Especially this paragraph:
Like many local bars, diners, and coffee shops in many other towns rocked by calamity, Czech Stop has transformed virtually overnight into a hub of refuge. After December's school shooting in Newtown, Connecticut, the owners of Blue Colony Diner fed hundreds of volunteers, policemen, firefighters, and first responders, earning the nickname "The Food Angels." The morning after Hurricane Sandy struck, David T. Holmes III turned It's a Wrap, his lunch cafe in Plainfield, New Jersey, into a relief station for 10 days, offering victims free coffee, soup, power, and a place to sleep. In the wake of Hurricane Katrina, Joann Guidos kept Kajun's Pub open so that "the lonely and broke would not endure the ordeal alone." Homeowners fleeing the deadly June 2012 wildfires in Colorado congregated at Bob's Coffee Shop in Laporte, to figure out, over danishes, where the megafire was headed next.

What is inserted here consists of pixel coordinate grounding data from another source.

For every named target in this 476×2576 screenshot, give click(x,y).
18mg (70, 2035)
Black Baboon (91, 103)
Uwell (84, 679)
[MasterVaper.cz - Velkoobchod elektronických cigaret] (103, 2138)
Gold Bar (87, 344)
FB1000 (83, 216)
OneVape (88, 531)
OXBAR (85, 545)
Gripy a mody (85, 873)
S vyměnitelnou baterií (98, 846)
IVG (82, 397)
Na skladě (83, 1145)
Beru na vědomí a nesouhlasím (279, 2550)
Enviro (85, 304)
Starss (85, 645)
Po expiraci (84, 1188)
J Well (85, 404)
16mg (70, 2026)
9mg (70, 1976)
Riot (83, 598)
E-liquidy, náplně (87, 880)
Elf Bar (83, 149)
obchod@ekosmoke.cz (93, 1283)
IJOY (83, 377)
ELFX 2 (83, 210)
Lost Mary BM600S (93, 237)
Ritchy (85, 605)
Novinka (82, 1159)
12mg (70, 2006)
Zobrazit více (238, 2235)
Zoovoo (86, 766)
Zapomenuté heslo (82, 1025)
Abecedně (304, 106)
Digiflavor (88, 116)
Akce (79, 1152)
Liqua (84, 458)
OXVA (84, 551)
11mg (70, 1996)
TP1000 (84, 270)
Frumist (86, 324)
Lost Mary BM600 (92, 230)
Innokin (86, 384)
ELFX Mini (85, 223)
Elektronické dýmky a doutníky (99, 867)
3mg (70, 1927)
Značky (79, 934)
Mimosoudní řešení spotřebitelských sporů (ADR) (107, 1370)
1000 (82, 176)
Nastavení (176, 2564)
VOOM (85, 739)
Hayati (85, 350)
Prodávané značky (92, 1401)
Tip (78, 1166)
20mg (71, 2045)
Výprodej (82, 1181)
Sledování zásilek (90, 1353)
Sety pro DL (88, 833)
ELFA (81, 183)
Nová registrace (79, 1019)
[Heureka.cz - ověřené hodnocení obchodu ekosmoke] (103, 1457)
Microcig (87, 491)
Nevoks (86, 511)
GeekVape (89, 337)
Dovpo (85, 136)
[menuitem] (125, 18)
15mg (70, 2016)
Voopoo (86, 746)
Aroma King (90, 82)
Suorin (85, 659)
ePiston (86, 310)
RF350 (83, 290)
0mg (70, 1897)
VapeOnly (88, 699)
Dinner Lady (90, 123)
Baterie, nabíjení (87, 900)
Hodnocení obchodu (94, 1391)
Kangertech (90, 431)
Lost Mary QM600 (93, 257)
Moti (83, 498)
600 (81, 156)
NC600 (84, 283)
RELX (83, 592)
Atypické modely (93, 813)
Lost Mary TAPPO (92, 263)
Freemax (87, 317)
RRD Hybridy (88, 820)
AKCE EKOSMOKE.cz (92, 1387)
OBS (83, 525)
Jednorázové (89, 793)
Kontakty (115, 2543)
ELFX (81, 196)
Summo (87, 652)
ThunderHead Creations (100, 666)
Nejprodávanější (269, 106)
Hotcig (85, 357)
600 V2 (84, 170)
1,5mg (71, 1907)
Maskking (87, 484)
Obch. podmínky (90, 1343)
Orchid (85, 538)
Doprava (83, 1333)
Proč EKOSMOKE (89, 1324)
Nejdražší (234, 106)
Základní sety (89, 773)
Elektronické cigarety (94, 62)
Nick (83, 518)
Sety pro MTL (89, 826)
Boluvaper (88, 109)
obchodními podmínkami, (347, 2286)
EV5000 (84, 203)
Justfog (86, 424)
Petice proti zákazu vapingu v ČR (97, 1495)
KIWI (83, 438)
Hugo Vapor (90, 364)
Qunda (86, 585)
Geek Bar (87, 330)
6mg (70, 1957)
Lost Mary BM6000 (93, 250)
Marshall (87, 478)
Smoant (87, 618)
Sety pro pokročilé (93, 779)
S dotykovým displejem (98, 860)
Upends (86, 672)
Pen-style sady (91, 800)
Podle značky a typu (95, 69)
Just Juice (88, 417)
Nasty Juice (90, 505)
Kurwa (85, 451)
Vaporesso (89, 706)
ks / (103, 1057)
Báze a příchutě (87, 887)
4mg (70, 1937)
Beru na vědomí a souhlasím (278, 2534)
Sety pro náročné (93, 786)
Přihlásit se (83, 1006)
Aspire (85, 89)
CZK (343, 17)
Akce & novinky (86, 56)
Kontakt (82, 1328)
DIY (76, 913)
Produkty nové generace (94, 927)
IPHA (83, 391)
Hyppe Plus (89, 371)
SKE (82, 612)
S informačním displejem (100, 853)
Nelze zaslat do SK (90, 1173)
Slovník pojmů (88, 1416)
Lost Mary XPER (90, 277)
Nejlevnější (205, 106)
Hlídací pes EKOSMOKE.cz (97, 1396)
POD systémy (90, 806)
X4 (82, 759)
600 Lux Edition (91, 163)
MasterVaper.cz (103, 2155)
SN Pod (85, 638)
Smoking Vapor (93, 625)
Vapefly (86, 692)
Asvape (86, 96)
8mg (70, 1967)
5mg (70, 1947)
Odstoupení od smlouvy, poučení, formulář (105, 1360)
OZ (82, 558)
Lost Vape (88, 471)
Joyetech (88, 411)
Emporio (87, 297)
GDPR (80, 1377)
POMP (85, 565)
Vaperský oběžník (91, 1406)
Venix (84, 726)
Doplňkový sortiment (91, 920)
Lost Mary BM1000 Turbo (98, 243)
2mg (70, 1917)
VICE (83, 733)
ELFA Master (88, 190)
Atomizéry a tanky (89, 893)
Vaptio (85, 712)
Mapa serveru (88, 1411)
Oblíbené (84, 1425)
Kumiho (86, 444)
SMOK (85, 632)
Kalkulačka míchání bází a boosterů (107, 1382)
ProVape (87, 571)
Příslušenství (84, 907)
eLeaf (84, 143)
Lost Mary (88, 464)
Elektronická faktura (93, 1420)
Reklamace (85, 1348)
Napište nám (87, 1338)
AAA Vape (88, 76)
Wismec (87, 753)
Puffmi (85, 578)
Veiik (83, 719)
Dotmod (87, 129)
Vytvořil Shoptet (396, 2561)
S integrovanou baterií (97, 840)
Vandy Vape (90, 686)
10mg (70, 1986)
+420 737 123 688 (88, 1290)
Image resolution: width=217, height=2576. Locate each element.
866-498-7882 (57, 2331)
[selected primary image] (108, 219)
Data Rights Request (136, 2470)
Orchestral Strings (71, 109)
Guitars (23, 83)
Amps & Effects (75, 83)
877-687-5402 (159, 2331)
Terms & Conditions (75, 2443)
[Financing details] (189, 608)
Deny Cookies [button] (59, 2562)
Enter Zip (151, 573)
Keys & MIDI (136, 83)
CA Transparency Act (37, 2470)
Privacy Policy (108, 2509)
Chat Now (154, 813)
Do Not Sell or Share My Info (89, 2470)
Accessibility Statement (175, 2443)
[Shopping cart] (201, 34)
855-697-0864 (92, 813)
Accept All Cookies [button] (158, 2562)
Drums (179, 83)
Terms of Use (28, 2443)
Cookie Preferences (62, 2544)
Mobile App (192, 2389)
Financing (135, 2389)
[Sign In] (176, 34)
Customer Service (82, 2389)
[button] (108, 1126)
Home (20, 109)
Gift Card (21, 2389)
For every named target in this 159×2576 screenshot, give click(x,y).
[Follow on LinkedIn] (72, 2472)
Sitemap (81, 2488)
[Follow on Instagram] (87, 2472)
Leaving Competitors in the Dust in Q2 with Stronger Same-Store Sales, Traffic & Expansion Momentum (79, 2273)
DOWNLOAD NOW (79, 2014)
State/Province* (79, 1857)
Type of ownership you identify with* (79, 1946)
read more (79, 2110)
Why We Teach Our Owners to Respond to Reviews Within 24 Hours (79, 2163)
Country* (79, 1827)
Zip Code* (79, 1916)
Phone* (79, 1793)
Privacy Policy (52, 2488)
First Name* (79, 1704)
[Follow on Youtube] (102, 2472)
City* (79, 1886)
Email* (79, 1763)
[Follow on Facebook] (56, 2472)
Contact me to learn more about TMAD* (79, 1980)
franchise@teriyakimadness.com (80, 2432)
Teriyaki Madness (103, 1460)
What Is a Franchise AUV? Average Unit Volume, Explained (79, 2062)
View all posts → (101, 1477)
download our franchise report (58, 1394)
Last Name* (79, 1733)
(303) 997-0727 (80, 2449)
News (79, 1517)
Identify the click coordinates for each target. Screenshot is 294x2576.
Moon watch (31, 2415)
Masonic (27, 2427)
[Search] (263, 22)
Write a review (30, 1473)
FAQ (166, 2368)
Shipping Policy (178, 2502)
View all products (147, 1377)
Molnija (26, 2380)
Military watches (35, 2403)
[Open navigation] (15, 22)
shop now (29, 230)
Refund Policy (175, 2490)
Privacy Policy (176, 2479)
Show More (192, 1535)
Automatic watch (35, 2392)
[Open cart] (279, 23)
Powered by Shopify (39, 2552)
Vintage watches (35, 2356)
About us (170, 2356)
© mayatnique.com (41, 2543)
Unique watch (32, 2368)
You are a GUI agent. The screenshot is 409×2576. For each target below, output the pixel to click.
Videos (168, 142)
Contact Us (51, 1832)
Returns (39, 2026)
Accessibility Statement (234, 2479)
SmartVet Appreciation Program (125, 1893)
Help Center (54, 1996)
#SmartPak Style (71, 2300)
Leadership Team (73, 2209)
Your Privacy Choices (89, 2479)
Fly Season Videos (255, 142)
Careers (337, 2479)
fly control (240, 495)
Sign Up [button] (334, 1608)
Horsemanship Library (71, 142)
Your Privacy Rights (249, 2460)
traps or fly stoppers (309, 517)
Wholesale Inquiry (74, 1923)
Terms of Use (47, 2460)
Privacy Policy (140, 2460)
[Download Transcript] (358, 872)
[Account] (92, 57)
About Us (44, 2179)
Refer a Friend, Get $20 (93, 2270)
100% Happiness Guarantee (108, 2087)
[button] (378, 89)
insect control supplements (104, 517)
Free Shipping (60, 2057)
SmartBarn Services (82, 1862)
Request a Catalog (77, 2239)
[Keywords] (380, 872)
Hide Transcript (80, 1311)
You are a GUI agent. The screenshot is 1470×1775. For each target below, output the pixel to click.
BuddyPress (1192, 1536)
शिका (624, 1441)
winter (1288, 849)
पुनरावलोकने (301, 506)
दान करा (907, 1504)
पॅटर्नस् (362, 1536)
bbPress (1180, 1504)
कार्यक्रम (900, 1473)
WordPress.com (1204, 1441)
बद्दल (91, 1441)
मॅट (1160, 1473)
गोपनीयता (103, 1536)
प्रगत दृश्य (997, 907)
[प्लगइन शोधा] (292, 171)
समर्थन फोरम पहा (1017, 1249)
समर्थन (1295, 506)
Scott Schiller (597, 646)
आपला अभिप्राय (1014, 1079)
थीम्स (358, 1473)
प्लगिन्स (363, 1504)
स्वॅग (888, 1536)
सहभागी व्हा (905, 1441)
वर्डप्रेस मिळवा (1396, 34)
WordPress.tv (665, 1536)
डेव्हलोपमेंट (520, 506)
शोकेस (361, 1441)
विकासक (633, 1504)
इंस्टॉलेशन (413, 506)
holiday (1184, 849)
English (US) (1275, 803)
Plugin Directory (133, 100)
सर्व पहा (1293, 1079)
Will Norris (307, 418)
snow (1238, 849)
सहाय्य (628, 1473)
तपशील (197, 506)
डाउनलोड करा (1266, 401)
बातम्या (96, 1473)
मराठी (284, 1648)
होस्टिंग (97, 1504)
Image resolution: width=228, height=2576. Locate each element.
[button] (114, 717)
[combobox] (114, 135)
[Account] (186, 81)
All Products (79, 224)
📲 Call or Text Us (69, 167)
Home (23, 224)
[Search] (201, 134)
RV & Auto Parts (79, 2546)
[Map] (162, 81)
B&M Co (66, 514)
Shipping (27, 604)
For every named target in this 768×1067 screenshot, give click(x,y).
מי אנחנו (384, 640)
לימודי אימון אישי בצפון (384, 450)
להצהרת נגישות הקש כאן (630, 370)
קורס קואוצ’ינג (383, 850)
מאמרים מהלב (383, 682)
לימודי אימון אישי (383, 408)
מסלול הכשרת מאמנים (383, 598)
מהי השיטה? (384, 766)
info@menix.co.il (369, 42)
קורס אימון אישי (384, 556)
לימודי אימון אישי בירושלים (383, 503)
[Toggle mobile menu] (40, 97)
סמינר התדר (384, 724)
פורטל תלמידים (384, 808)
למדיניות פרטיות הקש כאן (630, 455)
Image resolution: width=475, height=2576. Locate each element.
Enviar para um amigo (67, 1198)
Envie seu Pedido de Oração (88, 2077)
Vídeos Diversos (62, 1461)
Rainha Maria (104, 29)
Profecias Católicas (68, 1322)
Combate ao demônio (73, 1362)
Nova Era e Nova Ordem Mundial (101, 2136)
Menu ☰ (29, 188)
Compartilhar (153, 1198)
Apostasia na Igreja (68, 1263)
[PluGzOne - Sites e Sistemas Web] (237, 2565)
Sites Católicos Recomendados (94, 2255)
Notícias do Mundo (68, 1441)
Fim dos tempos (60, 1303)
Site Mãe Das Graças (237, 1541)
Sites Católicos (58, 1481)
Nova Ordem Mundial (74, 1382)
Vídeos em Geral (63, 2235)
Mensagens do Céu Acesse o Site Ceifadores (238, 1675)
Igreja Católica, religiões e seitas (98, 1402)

I didn't see where it specified that Czech Stop is doing everything for free; it did mention donations though. But this paragraph does specifically mention the place in New Jersey that offered free coffee, soup, power and a place to sleep for ten days following Hurricane Sandy. I find that remarkable and just so kind. In a world that has become all about money, for people to not use these disasters as a way to make big money, but as a way to help.